Page:
LeBlanc said the damage Laura left behind is on par with the damage he’s witnessed following Category Five hurricanes.

“Roofs are not just mangled or ripped apart, but taken away. Brick buildings that have had walls blown in. Trees, power lines, power poles down across roads. Most roads are impassable. The debris cleanup hasn’t even begun,” LeBlanc said.

Mercy Chefs will set up two mobile kitchens in Louisiana.

LeBlanc said they’re dealing with a major challenge: damage from the storm left parts of Lake Charles without running water. They spent all of Friday trying to find water supplies to get their mobile kitchens running.

Leblanc said he has met people on the ground who have lost their entire homes.

“We’re seeing people that are in shock still, they have not contemplated their circumstance,” LeBlanc explained. “Sheltering is entirely different, there’s not a hotel room for 125 miles around Lake Charles. If shelters are taking anyone in, they’re full already, because of social distancing. Some of these people just have nowhere to go and they don’t know what to do, they’re in shock.”

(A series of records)
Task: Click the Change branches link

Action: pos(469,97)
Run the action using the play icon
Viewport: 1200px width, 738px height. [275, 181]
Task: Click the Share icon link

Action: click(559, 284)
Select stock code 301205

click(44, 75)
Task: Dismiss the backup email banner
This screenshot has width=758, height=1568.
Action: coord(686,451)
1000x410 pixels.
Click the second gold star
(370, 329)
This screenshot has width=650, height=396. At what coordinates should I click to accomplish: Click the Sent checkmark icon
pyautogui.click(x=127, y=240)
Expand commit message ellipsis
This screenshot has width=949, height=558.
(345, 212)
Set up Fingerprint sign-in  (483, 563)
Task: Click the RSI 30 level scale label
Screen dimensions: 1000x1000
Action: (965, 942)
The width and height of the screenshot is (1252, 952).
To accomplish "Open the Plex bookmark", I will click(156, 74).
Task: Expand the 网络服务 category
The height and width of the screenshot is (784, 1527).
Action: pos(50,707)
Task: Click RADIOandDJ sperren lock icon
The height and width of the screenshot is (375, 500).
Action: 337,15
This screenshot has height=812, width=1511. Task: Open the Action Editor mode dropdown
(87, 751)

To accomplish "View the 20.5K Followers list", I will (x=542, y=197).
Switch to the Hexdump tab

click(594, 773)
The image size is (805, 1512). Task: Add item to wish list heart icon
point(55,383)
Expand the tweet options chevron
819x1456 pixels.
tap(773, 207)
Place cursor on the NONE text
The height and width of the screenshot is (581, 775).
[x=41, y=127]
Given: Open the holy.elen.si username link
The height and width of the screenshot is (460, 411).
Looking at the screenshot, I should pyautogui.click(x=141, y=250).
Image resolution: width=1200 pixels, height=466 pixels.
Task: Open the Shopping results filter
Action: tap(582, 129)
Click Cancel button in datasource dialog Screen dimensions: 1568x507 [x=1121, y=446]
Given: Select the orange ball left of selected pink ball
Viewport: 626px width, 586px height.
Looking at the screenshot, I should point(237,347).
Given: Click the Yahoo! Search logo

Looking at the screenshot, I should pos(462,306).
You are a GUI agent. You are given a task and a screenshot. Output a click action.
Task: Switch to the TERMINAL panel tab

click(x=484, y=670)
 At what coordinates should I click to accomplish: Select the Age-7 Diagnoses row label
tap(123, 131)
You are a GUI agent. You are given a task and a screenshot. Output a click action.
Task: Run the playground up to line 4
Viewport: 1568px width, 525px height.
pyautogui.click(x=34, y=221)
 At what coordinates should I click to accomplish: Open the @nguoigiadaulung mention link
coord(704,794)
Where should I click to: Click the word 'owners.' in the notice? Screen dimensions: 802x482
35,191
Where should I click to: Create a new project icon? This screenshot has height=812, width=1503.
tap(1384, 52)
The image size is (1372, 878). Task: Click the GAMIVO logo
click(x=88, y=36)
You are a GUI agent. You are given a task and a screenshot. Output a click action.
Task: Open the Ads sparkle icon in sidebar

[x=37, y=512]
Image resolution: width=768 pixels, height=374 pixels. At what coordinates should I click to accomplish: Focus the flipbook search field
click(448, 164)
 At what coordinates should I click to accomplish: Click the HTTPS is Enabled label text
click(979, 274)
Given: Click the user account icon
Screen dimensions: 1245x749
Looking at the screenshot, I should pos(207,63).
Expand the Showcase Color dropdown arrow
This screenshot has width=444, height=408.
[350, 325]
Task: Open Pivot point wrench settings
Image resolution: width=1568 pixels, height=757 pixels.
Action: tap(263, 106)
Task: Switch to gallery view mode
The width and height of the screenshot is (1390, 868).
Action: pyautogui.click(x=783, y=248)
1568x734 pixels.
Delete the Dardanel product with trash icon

Aim A: Reproduce verbatim everything in the records from the very start down to the line containing "Action: coord(686,451)", with both of those lines included.
Aim B: Resume the Hurricane Laura article from the point where it stops.
The text and the records are separate pieces of material with no connection to each other.

Written answer A:
Task: Click the Change branches link

Action: pos(469,97)
Run the action using the play icon
Viewport: 1200px width, 738px height. [275, 181]
Task: Click the Share icon link

Action: click(559, 284)
Select stock code 301205

click(44, 75)
Task: Dismiss the backup email banner
This screenshot has width=758, height=1568.
Action: coord(686,451)

Written answer B:
His staff is dealing with challenges of their own. Without hotels in the area, they’re sleeping on air mattresses placed on the grounds of church floors. Without water, they’re unable to take showers. The lack of power and air conditioning is another difficult element they’re dealing with.

This time around, it’s personal for LeBlanc. The damage is in his hometown of Lake Charles, which holds generations of his family’s history.

LeBlanc said his hope and mission is to provide people with some relief over a shared meal.  

Leblanc says he’s witnessed the aftermath of 130 disasters, but he ranked Laura’s damage in the top four.

Mercy Chefs will be in Louisiana for at least two more weeks.